--- START ---
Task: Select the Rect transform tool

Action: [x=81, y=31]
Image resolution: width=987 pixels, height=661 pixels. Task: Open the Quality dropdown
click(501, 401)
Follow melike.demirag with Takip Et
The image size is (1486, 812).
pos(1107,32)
--- END ---
DIRECTIONS => Everything from the line containing "Image resolution: width=987" to the end of the records must be written out exactly; include both of those lines and no others.

WRITTEN REPLY =>
Image resolution: width=987 pixels, height=661 pixels. Task: Open the Quality dropdown
click(501, 401)
Follow melike.demirag with Takip Et
The image size is (1486, 812).
pos(1107,32)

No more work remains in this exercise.